Work to complete: Transcribe the entries below exactly.

Saved data entries:
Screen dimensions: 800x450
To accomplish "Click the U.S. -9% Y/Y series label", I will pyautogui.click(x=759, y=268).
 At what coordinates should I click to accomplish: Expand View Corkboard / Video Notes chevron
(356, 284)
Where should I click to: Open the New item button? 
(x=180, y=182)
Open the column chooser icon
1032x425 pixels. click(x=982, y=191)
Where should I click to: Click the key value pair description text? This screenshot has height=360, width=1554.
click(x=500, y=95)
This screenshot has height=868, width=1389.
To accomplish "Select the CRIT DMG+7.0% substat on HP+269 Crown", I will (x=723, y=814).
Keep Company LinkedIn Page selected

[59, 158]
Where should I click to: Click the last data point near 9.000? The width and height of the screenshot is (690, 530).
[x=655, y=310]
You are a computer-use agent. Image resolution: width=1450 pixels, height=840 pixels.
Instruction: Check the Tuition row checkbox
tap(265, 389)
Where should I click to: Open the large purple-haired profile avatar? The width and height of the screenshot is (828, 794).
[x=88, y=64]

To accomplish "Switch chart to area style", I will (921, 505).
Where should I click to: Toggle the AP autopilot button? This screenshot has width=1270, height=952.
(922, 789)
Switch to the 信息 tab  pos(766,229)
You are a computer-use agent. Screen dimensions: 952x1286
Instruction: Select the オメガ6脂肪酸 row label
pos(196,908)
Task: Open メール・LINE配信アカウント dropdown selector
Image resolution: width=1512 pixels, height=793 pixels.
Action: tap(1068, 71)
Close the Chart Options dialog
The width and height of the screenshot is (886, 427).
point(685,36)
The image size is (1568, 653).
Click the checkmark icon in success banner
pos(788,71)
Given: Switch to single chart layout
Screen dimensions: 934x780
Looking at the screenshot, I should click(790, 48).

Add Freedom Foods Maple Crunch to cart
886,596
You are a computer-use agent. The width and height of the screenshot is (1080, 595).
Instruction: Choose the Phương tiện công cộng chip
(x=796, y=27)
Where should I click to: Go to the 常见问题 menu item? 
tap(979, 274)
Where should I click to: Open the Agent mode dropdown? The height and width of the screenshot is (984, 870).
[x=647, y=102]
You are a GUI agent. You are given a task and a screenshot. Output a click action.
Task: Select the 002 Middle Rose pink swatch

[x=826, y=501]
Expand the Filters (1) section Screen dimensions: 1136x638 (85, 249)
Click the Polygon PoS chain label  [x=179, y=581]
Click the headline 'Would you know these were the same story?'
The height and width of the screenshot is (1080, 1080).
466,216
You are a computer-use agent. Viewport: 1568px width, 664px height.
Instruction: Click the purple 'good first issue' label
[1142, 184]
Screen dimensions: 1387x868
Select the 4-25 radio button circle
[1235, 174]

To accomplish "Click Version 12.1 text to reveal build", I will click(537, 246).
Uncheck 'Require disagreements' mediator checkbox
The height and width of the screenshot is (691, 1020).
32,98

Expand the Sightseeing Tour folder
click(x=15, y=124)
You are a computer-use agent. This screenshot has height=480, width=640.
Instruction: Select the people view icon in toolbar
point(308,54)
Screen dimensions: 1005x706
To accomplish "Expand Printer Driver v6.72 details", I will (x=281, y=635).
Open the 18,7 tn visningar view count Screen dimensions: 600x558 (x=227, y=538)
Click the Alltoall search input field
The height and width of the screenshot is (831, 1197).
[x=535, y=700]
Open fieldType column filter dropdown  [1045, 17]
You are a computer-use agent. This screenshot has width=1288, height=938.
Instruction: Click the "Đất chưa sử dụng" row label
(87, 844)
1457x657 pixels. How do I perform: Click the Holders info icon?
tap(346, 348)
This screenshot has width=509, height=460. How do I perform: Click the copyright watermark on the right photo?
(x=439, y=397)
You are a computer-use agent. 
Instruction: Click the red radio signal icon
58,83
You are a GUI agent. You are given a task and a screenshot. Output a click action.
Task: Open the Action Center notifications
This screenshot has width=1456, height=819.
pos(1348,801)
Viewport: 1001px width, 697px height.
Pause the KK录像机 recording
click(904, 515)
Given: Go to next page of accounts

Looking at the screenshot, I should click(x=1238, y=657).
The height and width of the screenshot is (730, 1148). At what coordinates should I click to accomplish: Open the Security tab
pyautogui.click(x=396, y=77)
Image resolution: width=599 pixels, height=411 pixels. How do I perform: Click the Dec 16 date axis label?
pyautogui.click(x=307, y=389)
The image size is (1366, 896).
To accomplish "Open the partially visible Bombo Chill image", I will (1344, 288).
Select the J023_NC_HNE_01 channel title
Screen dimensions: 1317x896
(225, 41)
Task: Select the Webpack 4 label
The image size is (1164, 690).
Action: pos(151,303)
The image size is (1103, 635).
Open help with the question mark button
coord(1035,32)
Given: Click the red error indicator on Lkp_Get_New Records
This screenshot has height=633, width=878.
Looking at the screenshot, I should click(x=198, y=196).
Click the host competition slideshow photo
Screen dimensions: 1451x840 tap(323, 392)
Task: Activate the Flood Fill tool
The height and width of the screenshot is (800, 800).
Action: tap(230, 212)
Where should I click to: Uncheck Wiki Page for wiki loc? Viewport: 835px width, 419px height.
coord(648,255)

Answer to this task:
Screen dimensions: 800x450
To accomplish "Click the U.S. -9% Y/Y series label", I will pyautogui.click(x=759, y=268).
 At what coordinates should I click to accomplish: Expand View Corkboard / Video Notes chevron
(356, 284)
Where should I click to: Open the New item button? 
(x=180, y=182)
Open the column chooser icon
1032x425 pixels. click(x=982, y=191)
Where should I click to: Click the key value pair description text? This screenshot has height=360, width=1554.
click(x=500, y=95)
This screenshot has height=868, width=1389.
To accomplish "Select the CRIT DMG+7.0% substat on HP+269 Crown", I will (x=723, y=814).
Keep Company LinkedIn Page selected

[59, 158]
Where should I click to: Click the last data point near 9.000? The width and height of the screenshot is (690, 530).
[x=655, y=310]
You are a computer-use agent. Image resolution: width=1450 pixels, height=840 pixels.
Instruction: Check the Tuition row checkbox
tap(265, 389)
Where should I click to: Open the large purple-haired profile avatar? The width and height of the screenshot is (828, 794).
[x=88, y=64]

To accomplish "Switch chart to area style", I will (921, 505).
Where should I click to: Toggle the AP autopilot button? This screenshot has width=1270, height=952.
(922, 789)
Switch to the 信息 tab  pos(766,229)
You are a computer-use agent. Screen dimensions: 952x1286
Instruction: Select the オメガ6脂肪酸 row label
pos(196,908)
Task: Open メール・LINE配信アカウント dropdown selector
Image resolution: width=1512 pixels, height=793 pixels.
Action: tap(1068, 71)
Close the Chart Options dialog
The width and height of the screenshot is (886, 427).
point(685,36)
The image size is (1568, 653).
Click the checkmark icon in success banner
pos(788,71)
Given: Switch to single chart layout
Screen dimensions: 934x780
Looking at the screenshot, I should click(790, 48).

Add Freedom Foods Maple Crunch to cart
886,596
You are a computer-use agent. The width and height of the screenshot is (1080, 595).
Instruction: Choose the Phương tiện công cộng chip
(x=796, y=27)
Where should I click to: Go to the 常见问题 menu item? 
tap(979, 274)
Where should I click to: Open the Agent mode dropdown? The height and width of the screenshot is (984, 870).
[x=647, y=102]
You are a GUI agent. You are given a task and a screenshot. Output a click action.
Task: Select the 002 Middle Rose pink swatch

[x=826, y=501]
Expand the Filters (1) section Screen dimensions: 1136x638 (85, 249)
Click the Polygon PoS chain label  [x=179, y=581]
Click the headline 'Would you know these were the same story?'
The height and width of the screenshot is (1080, 1080).
466,216
You are a computer-use agent. Viewport: 1568px width, 664px height.
Instruction: Click the purple 'good first issue' label
[1142, 184]
Screen dimensions: 1387x868
Select the 4-25 radio button circle
[1235, 174]

To accomplish "Click Version 12.1 text to reveal build", I will click(537, 246).
Uncheck 'Require disagreements' mediator checkbox
The height and width of the screenshot is (691, 1020).
32,98

Expand the Sightseeing Tour folder
click(x=15, y=124)
You are a computer-use agent. This screenshot has height=480, width=640.
Instruction: Select the people view icon in toolbar
point(308,54)
Screen dimensions: 1005x706
To accomplish "Expand Printer Driver v6.72 details", I will (x=281, y=635).
Open the 18,7 tn visningar view count Screen dimensions: 600x558 (x=227, y=538)
Click the Alltoall search input field
The height and width of the screenshot is (831, 1197).
[x=535, y=700]
Open fieldType column filter dropdown  [1045, 17]
You are a computer-use agent. This screenshot has width=1288, height=938.
Instruction: Click the "Đất chưa sử dụng" row label
(87, 844)
1457x657 pixels. How do I perform: Click the Holders info icon?
tap(346, 348)
This screenshot has width=509, height=460. How do I perform: Click the copyright watermark on the right photo?
(x=439, y=397)
You are a computer-use agent. 
Instruction: Click the red radio signal icon
58,83
You are a GUI agent. You are given a task and a screenshot. Output a click action.
Task: Open the Action Center notifications
This screenshot has width=1456, height=819.
pos(1348,801)
Viewport: 1001px width, 697px height.
Pause the KK录像机 recording
click(904, 515)
Given: Go to next page of accounts

Looking at the screenshot, I should click(x=1238, y=657).
The height and width of the screenshot is (730, 1148). At what coordinates should I click to accomplish: Open the Security tab
pyautogui.click(x=396, y=77)
Image resolution: width=599 pixels, height=411 pixels. How do I perform: Click the Dec 16 date axis label?
pyautogui.click(x=307, y=389)
The image size is (1366, 896).
To accomplish "Open the partially visible Bombo Chill image", I will (1344, 288).
Select the J023_NC_HNE_01 channel title
Screen dimensions: 1317x896
(225, 41)
Task: Select the Webpack 4 label
The image size is (1164, 690).
Action: pos(151,303)
The image size is (1103, 635).
Open help with the question mark button
coord(1035,32)
Given: Click the red error indicator on Lkp_Get_New Records
This screenshot has height=633, width=878.
Looking at the screenshot, I should click(x=198, y=196).
Click the host competition slideshow photo
Screen dimensions: 1451x840 tap(323, 392)
Task: Activate the Flood Fill tool
The height and width of the screenshot is (800, 800).
Action: tap(230, 212)
Where should I click to: Uncheck Wiki Page for wiki loc? Viewport: 835px width, 419px height.
coord(648,255)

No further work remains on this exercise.